# TASK PROMPT:
Going down the listing below, print exactly each line from the one with "नागरिक वडापत्र (646, 1709)" up to and including the one with "[Abrir elemento multimedia 1", and skip the rest.

# STUDY MATERIAL:
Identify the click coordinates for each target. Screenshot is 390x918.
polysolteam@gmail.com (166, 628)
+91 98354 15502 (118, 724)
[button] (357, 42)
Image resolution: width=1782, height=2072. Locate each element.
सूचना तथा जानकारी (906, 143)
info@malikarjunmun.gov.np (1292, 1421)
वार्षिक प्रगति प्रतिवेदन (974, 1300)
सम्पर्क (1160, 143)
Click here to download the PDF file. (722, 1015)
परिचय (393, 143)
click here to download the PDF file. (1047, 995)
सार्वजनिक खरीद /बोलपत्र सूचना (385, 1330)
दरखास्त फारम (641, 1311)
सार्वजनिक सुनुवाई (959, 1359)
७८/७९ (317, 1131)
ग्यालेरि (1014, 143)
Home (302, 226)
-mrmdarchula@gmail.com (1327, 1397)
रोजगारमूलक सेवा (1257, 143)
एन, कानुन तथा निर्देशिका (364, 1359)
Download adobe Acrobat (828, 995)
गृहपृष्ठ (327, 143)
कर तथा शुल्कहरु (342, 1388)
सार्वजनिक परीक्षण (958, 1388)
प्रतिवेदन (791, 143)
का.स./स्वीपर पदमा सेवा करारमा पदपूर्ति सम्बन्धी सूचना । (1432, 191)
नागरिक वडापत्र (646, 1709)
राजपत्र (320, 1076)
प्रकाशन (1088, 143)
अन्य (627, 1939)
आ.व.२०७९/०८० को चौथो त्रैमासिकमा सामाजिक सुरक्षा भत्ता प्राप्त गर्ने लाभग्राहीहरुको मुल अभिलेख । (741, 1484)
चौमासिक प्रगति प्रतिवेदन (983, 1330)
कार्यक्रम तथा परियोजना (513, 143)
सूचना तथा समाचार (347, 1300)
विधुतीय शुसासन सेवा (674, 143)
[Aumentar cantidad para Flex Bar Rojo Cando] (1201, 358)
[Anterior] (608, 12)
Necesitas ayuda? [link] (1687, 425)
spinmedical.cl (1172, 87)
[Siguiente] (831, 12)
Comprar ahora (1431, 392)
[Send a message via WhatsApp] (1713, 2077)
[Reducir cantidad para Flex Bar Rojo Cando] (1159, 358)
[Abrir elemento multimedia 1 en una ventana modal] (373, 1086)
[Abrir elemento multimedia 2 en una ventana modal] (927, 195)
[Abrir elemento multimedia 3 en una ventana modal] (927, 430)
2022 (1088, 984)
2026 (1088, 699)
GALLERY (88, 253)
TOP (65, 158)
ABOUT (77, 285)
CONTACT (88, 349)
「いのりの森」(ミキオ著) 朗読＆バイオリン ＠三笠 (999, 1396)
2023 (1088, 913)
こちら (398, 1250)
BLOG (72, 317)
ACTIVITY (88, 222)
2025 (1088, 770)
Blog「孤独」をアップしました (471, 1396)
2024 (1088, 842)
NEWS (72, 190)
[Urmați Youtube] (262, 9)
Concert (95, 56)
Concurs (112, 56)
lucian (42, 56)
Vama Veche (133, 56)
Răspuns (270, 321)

# SOLVED PROBLEM:
नागरिक वडापत्र (646, 1709)
राजपत्र (320, 1076)
प्रकाशन (1088, 143)
अन्य (627, 1939)
आ.व.२०७९/०८० को चौथो त्रैमासिकमा सामाजिक सुरक्षा भत्ता प्राप्त गर्ने लाभग्राहीहरुको मुल अभिलेख । (741, 1484)
चौमासिक प्रगति प्रतिवेदन (983, 1330)
कार्यक्रम तथा परियोजना (513, 143)
सूचना तथा समाचार (347, 1300)
विधुतीय शुसासन सेवा (674, 143)
[Aumentar cantidad para Flex Bar Rojo Cando] (1201, 358)
[Anterior] (608, 12)
Necesitas ayuda? [link] (1687, 425)
spinmedical.cl (1172, 87)
[Siguiente] (831, 12)
Comprar ahora (1431, 392)
[Send a message via WhatsApp] (1713, 2077)
[Reducir cantidad para Flex Bar Rojo Cando] (1159, 358)
[Abrir elemento multimedia 1 en una ventana modal] (373, 1086)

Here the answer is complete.